Teologia do Livro de Jó
Teologia do Livro de Jó
R. K. Harrison (2008)
Dois problemas principais para uma elaboração da teologia de Jó são o papel e a natureza do adversário (o Satã) de Deus no prólogo e o uso de elementos mitológicos no livro. No primeiro problema, os intérpretes são tentados a fazer uma, de duas coisas: (a) descartar todo o prólogo como uma produção posterior, incompatível com os estágios preliminares da revelação aos quais pertence a história de Jó; ou (b) sobrepor conceitos neotestamentários à narrativa.
Nos capítulos 1 e 2 de Jó, (o) Satã ainda não é apresentado, como no Novo Testamento, como o arquiinimigo de Deus, no entanto, procura solapar a autoridade e a integridade moral de Yahweh. Ele está presente entre os “filhos de Deus” (1.6; 2.1), mas é sutilmente distinto deles. Tem poder para gerar calamidade e mal, mas sua autoridade está claramente delimitada (1.12; 2.4), o que elimina a possibilidade de uma teologia dualista (algo que os defensores de uma data recente geralmente presumem haver no livro). Pode-se dizer com segurança que ao incluir Satanás em seu enredo o autor tencionou indicar que o relacionamento entre Deus e o homem não é nem exclusivo nem fechado. Um adversário poderoso se esforça por desafiar a autenticidade tanto da benevolência de Deus quanto da grata adoração humana, complicando não apenas a vida do homem, mas sua compreensão dela.
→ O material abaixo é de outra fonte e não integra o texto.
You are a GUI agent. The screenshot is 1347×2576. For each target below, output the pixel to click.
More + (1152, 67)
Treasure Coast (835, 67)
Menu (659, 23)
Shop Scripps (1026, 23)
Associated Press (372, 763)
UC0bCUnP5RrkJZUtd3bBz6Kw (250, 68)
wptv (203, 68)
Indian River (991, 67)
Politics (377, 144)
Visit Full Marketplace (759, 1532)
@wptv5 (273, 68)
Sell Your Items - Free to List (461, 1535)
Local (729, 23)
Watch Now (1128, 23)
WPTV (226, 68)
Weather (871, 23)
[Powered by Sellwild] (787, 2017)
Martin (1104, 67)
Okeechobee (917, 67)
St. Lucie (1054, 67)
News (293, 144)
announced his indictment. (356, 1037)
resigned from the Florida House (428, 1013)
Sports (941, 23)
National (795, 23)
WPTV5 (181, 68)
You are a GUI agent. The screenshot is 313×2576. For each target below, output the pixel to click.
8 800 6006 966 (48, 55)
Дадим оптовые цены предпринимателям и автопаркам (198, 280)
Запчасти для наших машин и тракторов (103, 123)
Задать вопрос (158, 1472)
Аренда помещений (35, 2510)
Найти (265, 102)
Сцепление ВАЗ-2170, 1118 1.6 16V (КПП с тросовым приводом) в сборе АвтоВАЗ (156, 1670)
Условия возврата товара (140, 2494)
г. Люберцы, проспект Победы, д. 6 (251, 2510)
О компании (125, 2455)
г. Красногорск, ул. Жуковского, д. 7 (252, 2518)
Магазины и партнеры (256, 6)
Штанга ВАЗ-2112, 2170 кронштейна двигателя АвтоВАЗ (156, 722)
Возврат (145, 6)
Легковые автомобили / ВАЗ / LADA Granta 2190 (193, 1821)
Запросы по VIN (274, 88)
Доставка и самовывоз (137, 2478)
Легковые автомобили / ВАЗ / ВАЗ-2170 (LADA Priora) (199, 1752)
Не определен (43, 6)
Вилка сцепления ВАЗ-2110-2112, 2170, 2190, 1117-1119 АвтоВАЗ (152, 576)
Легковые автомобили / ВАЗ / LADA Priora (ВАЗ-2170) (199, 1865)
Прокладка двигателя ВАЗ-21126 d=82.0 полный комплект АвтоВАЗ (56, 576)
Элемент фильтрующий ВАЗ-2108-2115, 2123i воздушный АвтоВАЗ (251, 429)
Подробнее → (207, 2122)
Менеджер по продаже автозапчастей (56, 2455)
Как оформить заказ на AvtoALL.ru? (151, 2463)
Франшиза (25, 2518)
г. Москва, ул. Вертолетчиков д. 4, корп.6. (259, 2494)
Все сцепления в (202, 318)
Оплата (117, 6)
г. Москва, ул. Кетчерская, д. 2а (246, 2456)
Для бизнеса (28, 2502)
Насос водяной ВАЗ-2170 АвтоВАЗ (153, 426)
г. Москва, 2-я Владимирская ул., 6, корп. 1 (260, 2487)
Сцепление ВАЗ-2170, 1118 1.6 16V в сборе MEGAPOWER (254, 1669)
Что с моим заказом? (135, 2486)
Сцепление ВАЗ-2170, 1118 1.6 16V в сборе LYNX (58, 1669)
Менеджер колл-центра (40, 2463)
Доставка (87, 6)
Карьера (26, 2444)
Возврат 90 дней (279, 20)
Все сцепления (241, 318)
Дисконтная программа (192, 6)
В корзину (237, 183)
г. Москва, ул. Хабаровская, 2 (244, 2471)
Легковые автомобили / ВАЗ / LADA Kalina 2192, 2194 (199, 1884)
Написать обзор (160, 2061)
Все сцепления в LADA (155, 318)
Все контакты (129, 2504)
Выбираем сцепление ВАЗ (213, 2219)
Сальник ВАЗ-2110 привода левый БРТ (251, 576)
O segundo problema não é tão sério quanto os adeptos de uma evolução religiosa em Israel querem fazer parecer. A menção e o uso de elementos mitológicos no desenvolvimento de um livro não implicam crença na realidade de tal sistema religioso. É comum para o homem moderno usar a palavra “nêmesis”, por exemplo, para indicar uma punição incessante, sem que isso indique o menor traço de crença em uma deusa grega da vingança sempre prestes a cortar o fio de vida de alguém.
As criaturas aparentemente mitológicas mencionadas em Jó, “beemote” e leviatã (40.15-24; 41.3-14) são mais bem entendidas no contexto dos discursos divinos como animais gigantescos já extintos, cujo tamanho e/ou ferocidade incomuns os fazia úteis como material mitológico para as religiões pagãs do antigo Oriente Médio e, como tal utilizados por autores mais recentes nos salmos e nos profetas.
Outra dificuldade teológica do livro é o significado de 19.25-27. Basta dizer aqui que a confiança de Jó estava posta no próprio Deus como Aquele que o vindicaria. Embora a linguagem seja antropomórfica, quando fala que Deus “se levantará sobre a terra” para defender a causa de Jó, ela é também capaz de um referencial mais amplo, encontrando assim cumprimento literal na encarnação.
Além disso, esses versículos apresentam um reluzente lampejo de esperança escatológica. Isso é fato quer se interprete a preposição hebraica מִן (min) no sentido de “em”, de modo a entender que Jó vislumbrava a esperança de ressurreição, quer prefira-se entendê-la em seu sentido mais comum de “fora de, sem”, em cujo caso Jó poderia estar falando de existência consciente post-mortem. A possibilidade de um homem na época patriarcal em que Jó viveu ter tal percepção espiritual só é problema para quem insiste em uma visão evolutiva da religião em Israel. Literariamente, é notável que quando a atitude de Jó chegou no ponto mais baixo, Deus lhe tenha concedido tamanho reforço à fé.